### 作業指示:
A – 読解用抜粋によると、輻輳検出部13は何を判断しますか。
B – 読解用抜粋のうち、「本実施形態では、メッセージ転」を含む箇所から「の実行中のタスクを終了する。」までを一字一句そのまま書き写してください。

### 読解用抜粋:
その後、OS部1が、レディーキュー111内の最も高い優先度に対応する識別情報が特定するタスクを実行する。今、タスクAの優先度が最も高いので、タスクAが実行される。これにより、情報処理装置100が状態γに遷移する。
状態γでは、タスクAのメッセージ転送部12が、タスクAのメッセージ受信キュー112内のメッセージを、タスクAのメッセージ受信キュー112に送信する。
次に効果を説明する。
本実施形態では、メッセージ転送部12は、実行中のタスクに対応するメッセージ受信キュー112内のメッセージを、送信先のメッセージ受信キュー112に送信する。輻輳検出部13は、送信先のメッセージ受信キュー112の滞留量が輻輳発生閾値以上か否かを判断する。スケジューラ管理部15は、輻輳検出部13にて滞留量が輻輳発生閾値以上であると判断されると、メッセージ転送部12によるメッセージの送信を停止し、かつ、レディーキュー111内の、送信先のメッセージ受信キュー112に対応するタスクの優先度を、実行中のタスクの優先度より高い優先度に変更する。そして、スケジューラ管理部15は、その実行中のタスクを終了する。
この場合、送信先のメッセージ受信キュー112の滞留量が輻輳発生閾値以上になると、その送信先のメッセージ受信キュー112に対応するタスクの優先度が、実行中のタスクの優先度より高い優先度に変更される。また、その実行中のタスクが終了される。
したがって、送信先のメッセージ受信キュー112がメッセージを蓄えられなくなる前に、その送信先のメッセージ受信キュー112に対応するタスクを実行することが可能になる。よって、メッセージ受信キュー112がメッセージを蓄えることができなくなることを抑制することが可能になるので、メッセージが破棄されることを抑制することが可能になる。

### 出典抜粋:
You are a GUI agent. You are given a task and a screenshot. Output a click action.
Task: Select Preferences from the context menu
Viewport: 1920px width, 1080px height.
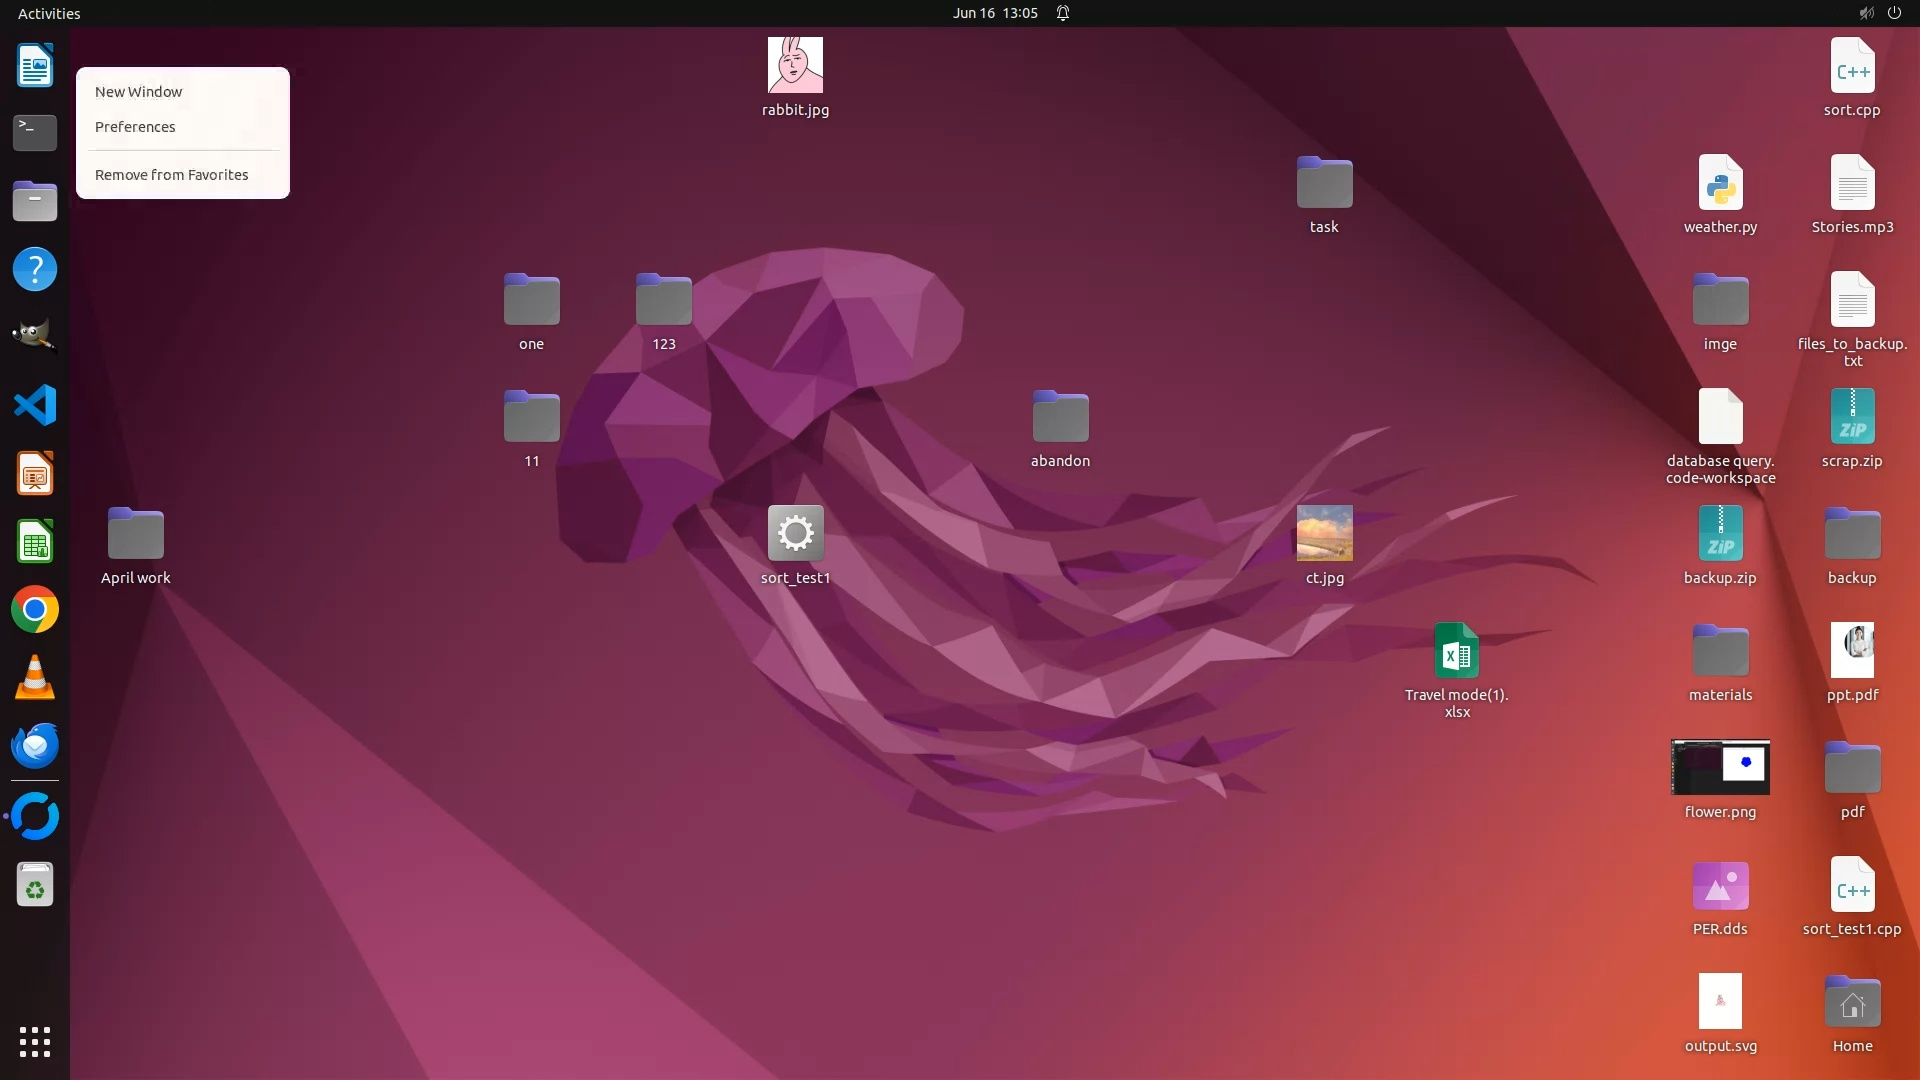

### 解答一覧:
A – 送信先のメッセージ受信キュー112の滞留量が輻輳発生閾値以上か否かを判断します。

B –
本実施形態では、メッセージ転送部12は、実行中のタスクに対応するメッセージ受信キュー112内のメッセージを、送信先のメッセージ受信キュー112に送信する。輻輳検出部13は、送信先のメッセージ受信キュー112の滞留量が輻輳発生閾値以上か否かを判断する。スケジューラ管理部15は、輻輳検出部13にて滞留量が輻輳発生閾値以上であると判断されると、メッセージ転送部12によるメッセージの送信を停止し、かつ、レディーキュー111内の、送信先のメッセージ受信キュー112に対応するタスクの優先度を、実行中のタスクの優先度より高い優先度に変更する。そして、スケジューラ管理部15は、その実行中のタスクを終了する。